Todo aquello que no nos acaba por convencer es todo lo que es diferente de nosotros, que somos geniales fabulosos que te cagas la pata abajo. La variedad es la lacra a la que hay que aniquilar a base de políticas restrictivas de "me gusta". Porque no nos gusta.

Nos gustamos nosotros. Nos encantamos. Y nuestro culto empieza por https://. Y acaba en desilusión. Porque entre el ideal de vida que se nos presenta como deseable (y, por ende, alcanzable, por todo eso de que todo lo que se puede soñar se puede conseguir y la madre de Bambi muere pero los sueños no y tal) y nuestra vida, se encuentra el abismo de la -chan, chan, chaaaan- realidad.

Todo está tan idealizado a golpe de filtro de Instagram y banda sonora de Vetusta Morla que nos miramos un día al espejo y nos quedamos como wtf. No hago más que ver fotos de piernas bronceadas -o salchichas, la perspectiva es engañosa- tostándose -o haciéndose vuelta y vuelta con una gota de aceite- bajo el sol abrasador de una playa caribeña. O peñita de fiesta. O cuerpos maravillosos, que en contraste con el reflejo radiactivo que se asoma por el baño, saltan las lágrimas.

Aquí nace la angustia. El quiero, pero no puedo. Porque el puedo es irreal, producto de convenciones sociales que nos entran hasta por las cajas de cereales. Y claro, nos sentimos como la mierda. Estamos yendo hacia algún lado, pero parecemos nunca llegar, cuando no nos damos cuenta de que ni siquiera sabemos cuál es el destino.
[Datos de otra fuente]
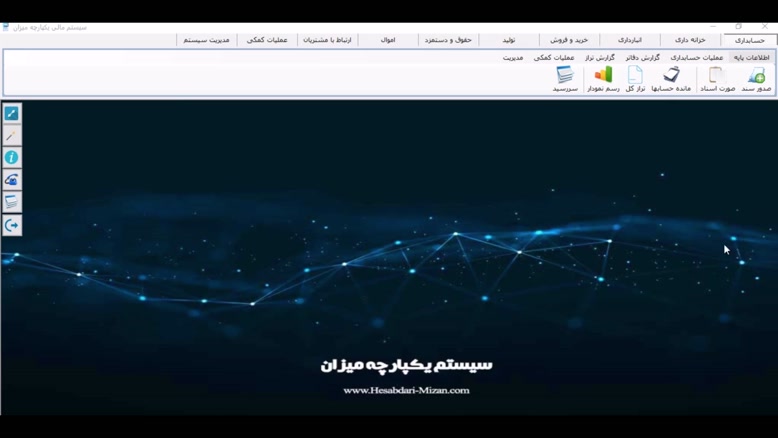Select the گزارش دفاتر sub-menu
Image resolution: width=778 pixels, height=438 pixels.
click(643, 58)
Y yo, Dios, yo, qué mal lo paso yo. Mi mundo se derrumba día tras día bajo preocupaciones que nadie podría comprender...

Pues no. Todos lo han pasado. Todos hemos estado arriba y abajo en una montaña rusa con los tornillos sueltos. ¿Y qué? Seguimos aquí, no nos hemos muerto. Y no nos hemos salvado a base de quejas, sino de errores de los que enseñan. Decir que la vida es una mierda, y que el mundo va fatal, con una mano en los calzoncillos y otra en una bolsa de patatas, roza el ridículo. Indignarte por las pequeñas nimiedades que te "destrozan el día", pero no abrir los ojos ante las maravillas -y desgracias- del mundo, roza el retraso. Mental. O emocional. O ambos.

Y destruimos nuestra potencialidad individual, inherente a nuestra condición de humanos. Dejando de hablar en arameo, nos anulamos, al centrarnos en la queja, y no en la acción. Este remedio es muchísimo peor que la enfermedad, y se dibuja de manera circular (esto es, me quejo, pero no hago nada, nada cambia, me vuelvo a quejar, y seguimos rodando).

Y, de repente, tienes 50 años, estás volviendo a casa de un trabajo que te hace ver el lunes como el fin de la condicional. Y, durante una breve milésima de segundo, te das cuenta. La vida es lo único que tenemos, y miras la tuya por un espejo retrovisor sucio de lluvia del mes pasado. Y qué triste.

Quizás ese es el fin que predijeron los mayas. El de la lógica, el del cerebro en funcionamiento. Puede que sí que coincidiese, el 12 del 12 del 12, con la anulación neuronal total por la frecuencia de algún satélite (comunista, eh) que nos dejó tal y como estamos. Amargados. Ansiosos. Medicados. Insípidos. Aislados. Apáticos. Cuánta a, coño. 

A lo que iba, que en dos días, Kaput, koniek, y fin en todos los idiomas.